Supplied data below:

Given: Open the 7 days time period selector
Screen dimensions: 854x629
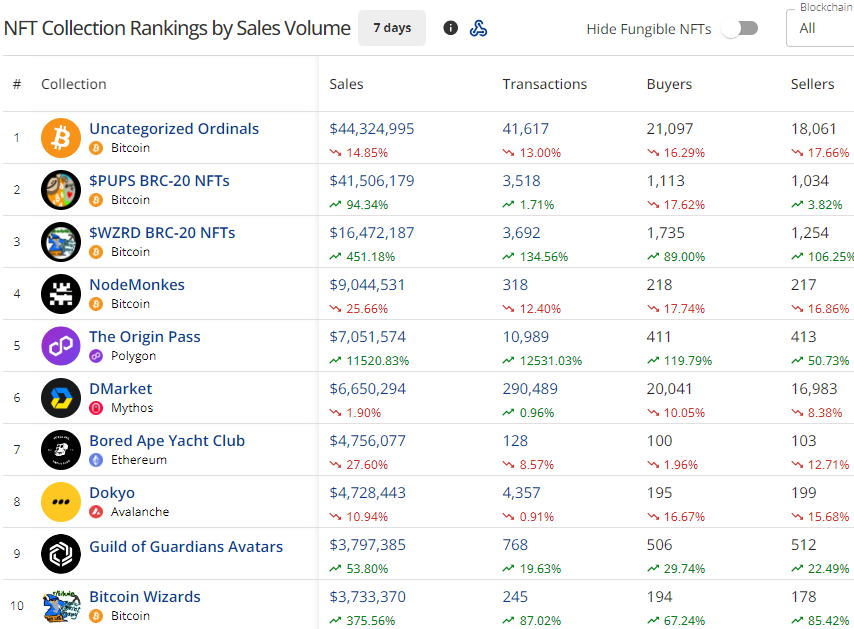Looking at the screenshot, I should (392, 28).
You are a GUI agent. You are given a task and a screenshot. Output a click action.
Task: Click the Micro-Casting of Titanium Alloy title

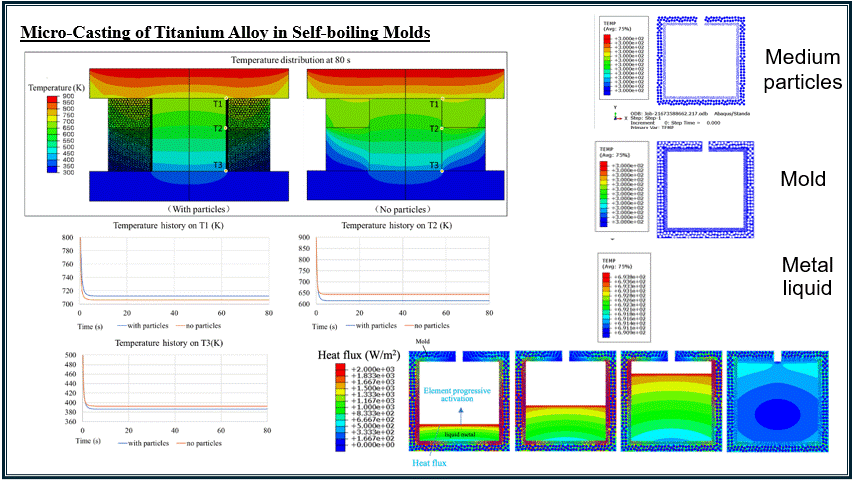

End of Supplied data.

* Goal of the exercise
Repeat nothing but the lines from the one containing "Screen dimensions: 854x629" through the end of the entries, exactly, and skip the pictures.

* Expected answer
Screen dimensions: 854x629
Looking at the screenshot, I should (392, 28).
You are a GUI agent. You are given a task and a screenshot. Output a click action.
Task: Click the Micro-Casting of Titanium Alloy title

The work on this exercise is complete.